CONSIGNE A: Extrayez de la critique d'Ailes Grises ci-dessous le passage qui va de « Tags : ailes » jusqu'à « l'excellentissime Abe Yoshitoshi... » inclus, sans rien y changer.

EXTRAIT DU TEXTE:
%%
8/10Ailes Grises

/ Critique - écrit par juro, le 09/08/2005
Notre verdict : 8/10 - Auréolé de succès (Fiche technique)

Tags : ailes grises haibane dvd renmei francais rakka

Sorti de nulle part, un peu comme les ailes d'un nouvel ange, le nouveau projet du studio Radix, Ailes Grises (Haibane Renmei) est une de ces oeuvres rares, poétiques, aussi bien contemplatives et mystérieuses que joyeuse et légère. Un fait rare qui est dû à l'excellentissime Abe Yoshitoshi...

Sorti de nulle part, un peu comme les ailes d'un nouvel ange, le nouveau projet du studio Radix est tiré d'un dôjinshi, les fanzines de recueil de travaux de mangakas amateurs et il prend pour cadre une ville fortifiée que se partagent anges et humains dans la féerie la plus totale. Ailes Grises (Haibane Renmei) est une de ces oeuvres rares, poétiques, aussi bien contemplatives et mystérieuses que joyeuse et légère. Un fait rare qui est dû à l'excellentissime Abe Yoshitoshi déjà bien connu en France après avoir signé les scénarii originaux à succès de NieA_7 et Serial Experiments Lain. Trois cents douze minutes pour découvrir le quotidien des anges mais aussi quelques secondes d'éternité sur une Terre qui ressemble au paradis et entendre le cri de l'ange qui ressemble fort à celui du cygne...

"I'm no angel, and I feel, and I've got to fly..."

Plus d'anges au paradis... ou presque car la cité de Guri accueille désormais les anges aux ailes grises, les Haibane. Décédée humaine mais ressuscitée ange, Rakka vient juste de sortir de son cocon sous la forme d'une adolescente ailée et auréolée pour disposer d'une nouvelle vie. Très peu de détails filtrent de sa vie antérieure, les premiers instants de la découverte de ce nouvel environnement vont lui permettre de se familiariser avec ce physique inopinée et découvrir les facettes d'une ville somme toute parfaite, bénéficiant d'une vie communautaire exemplaire. Pourtant, des questions récurrentes se pose à Rakka : quel monde se trouve derrière le mur ? Pourquoi aucun livre n'y fait mention ? Quel secret se cache derrière le mystérieux groupe des Toga de la fédération des Haibane ? Autant de questions qui demeurent excellemment bien ficelés pour Rakka et ses congénères bloqués dans un purgatoire qui ressemble au paradis. Les indices se découvrent au compte goutte, la progression est inhabituelle mais l'anime bat aisément de ses propres ailes...
%%
DONNÉES BRUTES:
%%
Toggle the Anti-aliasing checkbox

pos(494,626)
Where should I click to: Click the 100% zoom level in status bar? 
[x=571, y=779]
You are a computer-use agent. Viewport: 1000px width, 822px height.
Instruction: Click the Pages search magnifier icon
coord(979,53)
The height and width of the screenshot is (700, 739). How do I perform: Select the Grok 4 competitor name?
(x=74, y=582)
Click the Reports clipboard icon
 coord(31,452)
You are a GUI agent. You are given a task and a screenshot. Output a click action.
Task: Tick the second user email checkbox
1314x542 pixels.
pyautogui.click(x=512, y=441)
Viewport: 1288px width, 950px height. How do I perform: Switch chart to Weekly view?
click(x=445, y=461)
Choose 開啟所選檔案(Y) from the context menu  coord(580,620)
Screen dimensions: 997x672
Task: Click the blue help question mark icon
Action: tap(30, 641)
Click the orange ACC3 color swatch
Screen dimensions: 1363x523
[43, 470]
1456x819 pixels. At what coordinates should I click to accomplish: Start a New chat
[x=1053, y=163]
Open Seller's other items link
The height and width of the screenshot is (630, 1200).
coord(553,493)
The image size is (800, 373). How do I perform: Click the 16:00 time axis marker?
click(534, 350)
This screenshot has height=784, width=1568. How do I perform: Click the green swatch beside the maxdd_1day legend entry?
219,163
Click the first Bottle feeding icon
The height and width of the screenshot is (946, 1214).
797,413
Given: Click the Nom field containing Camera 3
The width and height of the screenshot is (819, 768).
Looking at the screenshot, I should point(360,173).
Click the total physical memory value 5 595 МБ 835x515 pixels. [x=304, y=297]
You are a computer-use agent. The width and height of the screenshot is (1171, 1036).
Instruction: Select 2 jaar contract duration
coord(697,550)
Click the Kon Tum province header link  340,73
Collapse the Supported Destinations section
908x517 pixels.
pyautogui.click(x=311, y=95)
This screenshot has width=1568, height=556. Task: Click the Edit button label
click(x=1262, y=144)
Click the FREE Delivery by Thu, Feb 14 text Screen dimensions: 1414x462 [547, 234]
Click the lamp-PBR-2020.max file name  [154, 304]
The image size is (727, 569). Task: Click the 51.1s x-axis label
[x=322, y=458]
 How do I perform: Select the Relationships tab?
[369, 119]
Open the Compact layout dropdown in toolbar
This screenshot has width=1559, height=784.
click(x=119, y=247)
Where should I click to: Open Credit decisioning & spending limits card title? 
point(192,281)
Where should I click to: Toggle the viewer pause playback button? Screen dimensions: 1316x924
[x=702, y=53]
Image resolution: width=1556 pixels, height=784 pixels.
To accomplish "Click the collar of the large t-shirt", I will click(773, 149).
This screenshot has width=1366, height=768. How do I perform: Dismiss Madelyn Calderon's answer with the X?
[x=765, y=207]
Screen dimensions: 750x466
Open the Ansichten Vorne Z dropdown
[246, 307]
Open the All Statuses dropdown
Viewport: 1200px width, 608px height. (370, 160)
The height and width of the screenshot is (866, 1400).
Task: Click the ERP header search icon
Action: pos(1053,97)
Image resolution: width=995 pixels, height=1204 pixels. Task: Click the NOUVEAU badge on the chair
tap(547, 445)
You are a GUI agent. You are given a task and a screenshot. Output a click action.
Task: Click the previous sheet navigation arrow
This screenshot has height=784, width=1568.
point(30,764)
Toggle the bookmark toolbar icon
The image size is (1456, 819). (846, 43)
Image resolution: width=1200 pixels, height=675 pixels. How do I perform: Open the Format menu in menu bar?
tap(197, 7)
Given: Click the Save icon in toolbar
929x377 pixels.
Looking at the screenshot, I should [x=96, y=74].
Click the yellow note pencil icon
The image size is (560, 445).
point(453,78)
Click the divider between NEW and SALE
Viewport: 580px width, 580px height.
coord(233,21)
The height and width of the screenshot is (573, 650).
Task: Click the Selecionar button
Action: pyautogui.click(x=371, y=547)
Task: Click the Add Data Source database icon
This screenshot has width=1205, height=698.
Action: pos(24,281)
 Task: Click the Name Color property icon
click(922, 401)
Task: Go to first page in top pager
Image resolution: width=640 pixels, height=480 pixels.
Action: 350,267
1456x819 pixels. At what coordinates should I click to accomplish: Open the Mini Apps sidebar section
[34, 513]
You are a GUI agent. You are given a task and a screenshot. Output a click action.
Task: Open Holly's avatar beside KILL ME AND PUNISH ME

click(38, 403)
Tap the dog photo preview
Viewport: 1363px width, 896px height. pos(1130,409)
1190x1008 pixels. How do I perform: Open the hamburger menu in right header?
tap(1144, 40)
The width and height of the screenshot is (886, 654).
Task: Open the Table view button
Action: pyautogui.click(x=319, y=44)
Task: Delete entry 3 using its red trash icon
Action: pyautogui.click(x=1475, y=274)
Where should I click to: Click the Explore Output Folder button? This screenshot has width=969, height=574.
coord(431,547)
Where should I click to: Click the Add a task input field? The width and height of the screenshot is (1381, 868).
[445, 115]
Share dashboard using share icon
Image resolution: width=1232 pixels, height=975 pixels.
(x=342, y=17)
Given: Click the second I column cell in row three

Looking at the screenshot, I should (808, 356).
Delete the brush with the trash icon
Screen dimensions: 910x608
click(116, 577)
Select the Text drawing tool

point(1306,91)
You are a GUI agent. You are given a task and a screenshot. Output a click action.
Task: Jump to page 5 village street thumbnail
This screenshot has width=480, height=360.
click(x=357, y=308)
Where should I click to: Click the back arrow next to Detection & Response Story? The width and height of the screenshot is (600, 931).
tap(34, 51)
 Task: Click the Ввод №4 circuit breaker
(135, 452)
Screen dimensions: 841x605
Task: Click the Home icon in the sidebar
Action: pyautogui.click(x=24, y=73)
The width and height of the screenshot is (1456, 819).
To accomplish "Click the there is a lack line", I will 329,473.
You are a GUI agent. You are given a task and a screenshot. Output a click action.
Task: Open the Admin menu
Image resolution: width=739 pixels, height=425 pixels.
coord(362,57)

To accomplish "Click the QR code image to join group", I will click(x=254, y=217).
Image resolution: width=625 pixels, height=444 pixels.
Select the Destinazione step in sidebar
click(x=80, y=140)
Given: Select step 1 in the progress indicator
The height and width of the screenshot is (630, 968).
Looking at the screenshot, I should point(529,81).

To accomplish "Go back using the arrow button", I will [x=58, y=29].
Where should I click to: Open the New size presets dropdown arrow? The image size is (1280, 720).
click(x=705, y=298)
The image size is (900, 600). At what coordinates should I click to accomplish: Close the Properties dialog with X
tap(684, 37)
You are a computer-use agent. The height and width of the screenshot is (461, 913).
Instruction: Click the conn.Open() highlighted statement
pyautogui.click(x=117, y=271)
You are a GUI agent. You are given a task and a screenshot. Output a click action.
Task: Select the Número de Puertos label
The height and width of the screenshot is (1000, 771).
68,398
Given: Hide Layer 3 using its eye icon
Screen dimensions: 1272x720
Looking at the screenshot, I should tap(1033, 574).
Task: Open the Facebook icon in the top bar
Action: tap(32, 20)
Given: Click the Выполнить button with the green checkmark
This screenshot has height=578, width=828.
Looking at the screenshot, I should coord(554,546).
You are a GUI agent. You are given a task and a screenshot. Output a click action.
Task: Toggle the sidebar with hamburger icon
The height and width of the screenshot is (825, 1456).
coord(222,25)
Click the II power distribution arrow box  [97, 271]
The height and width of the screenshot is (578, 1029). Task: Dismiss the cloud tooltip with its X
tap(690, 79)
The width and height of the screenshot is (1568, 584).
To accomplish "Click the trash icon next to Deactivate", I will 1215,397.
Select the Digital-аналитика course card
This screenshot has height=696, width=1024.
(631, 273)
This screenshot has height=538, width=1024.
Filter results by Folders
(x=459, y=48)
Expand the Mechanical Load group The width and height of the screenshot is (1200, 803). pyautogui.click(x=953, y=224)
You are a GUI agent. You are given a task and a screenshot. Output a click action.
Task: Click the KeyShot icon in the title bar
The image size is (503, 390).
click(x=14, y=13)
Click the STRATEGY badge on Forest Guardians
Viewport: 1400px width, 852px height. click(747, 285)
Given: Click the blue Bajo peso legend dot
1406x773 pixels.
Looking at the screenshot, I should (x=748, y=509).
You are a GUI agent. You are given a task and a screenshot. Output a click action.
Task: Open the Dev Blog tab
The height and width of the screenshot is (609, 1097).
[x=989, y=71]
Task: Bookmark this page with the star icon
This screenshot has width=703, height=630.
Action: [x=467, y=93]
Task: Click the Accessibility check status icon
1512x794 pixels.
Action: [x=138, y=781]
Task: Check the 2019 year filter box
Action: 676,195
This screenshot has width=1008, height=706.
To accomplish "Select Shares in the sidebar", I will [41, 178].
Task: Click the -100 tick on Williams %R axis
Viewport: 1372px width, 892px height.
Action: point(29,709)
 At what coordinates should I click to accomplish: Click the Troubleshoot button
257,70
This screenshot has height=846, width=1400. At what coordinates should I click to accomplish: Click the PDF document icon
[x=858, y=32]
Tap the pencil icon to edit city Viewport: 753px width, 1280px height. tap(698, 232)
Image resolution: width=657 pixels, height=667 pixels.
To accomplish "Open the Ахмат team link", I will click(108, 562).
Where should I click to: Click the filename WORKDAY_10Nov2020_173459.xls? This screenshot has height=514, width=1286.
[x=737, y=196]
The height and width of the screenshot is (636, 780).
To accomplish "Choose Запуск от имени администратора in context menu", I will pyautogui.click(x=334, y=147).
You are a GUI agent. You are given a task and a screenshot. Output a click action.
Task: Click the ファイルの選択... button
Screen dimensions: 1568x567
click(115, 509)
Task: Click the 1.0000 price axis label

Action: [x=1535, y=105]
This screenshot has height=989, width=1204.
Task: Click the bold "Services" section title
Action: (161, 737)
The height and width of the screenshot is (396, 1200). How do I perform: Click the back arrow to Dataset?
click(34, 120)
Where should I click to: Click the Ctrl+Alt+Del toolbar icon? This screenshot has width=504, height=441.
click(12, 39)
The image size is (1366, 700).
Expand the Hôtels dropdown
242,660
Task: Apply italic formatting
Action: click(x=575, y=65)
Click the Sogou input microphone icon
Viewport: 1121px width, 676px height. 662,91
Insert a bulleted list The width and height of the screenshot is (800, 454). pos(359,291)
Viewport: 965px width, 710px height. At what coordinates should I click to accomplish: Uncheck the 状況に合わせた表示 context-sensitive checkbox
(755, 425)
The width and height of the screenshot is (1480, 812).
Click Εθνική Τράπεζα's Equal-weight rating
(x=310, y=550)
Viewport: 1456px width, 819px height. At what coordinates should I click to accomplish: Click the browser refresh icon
%%
CONSIGNE B: Dans les entrées ci-dessus, recopiez à l'identique les lignes allant de celle qui contient « Toggle the bookmark toolbar icon » jusqu'à celle qui contient « click(922, 401) » incluse, et rien d'autre.

BONNE RÉPONSE A:
Tags : ailes grises haibane dvd renmei francais rakka

Sorti de nulle part, un peu comme les ailes d'un nouvel ange, le nouveau projet du studio Radix, Ailes Grises (Haibane Renmei) est une de ces oeuvres rares, poétiques, aussi bien contemplatives et mystérieuses que joyeuse et légère. Un fait rare qui est dû à l'excellentissime Abe Yoshitoshi...

BONNE RÉPONSE B:
Toggle the bookmark toolbar icon
The image size is (1456, 819). (846, 43)
Image resolution: width=1200 pixels, height=675 pixels. How do I perform: Open the Format menu in menu bar?
tap(197, 7)
Given: Click the Save icon in toolbar
929x377 pixels.
Looking at the screenshot, I should [x=96, y=74].
Click the yellow note pencil icon
The image size is (560, 445).
point(453,78)
Click the divider between NEW and SALE
Viewport: 580px width, 580px height.
coord(233,21)
The height and width of the screenshot is (573, 650).
Task: Click the Selecionar button
Action: pyautogui.click(x=371, y=547)
Task: Click the Add Data Source database icon
This screenshot has width=1205, height=698.
Action: pos(24,281)
 Task: Click the Name Color property icon
click(922, 401)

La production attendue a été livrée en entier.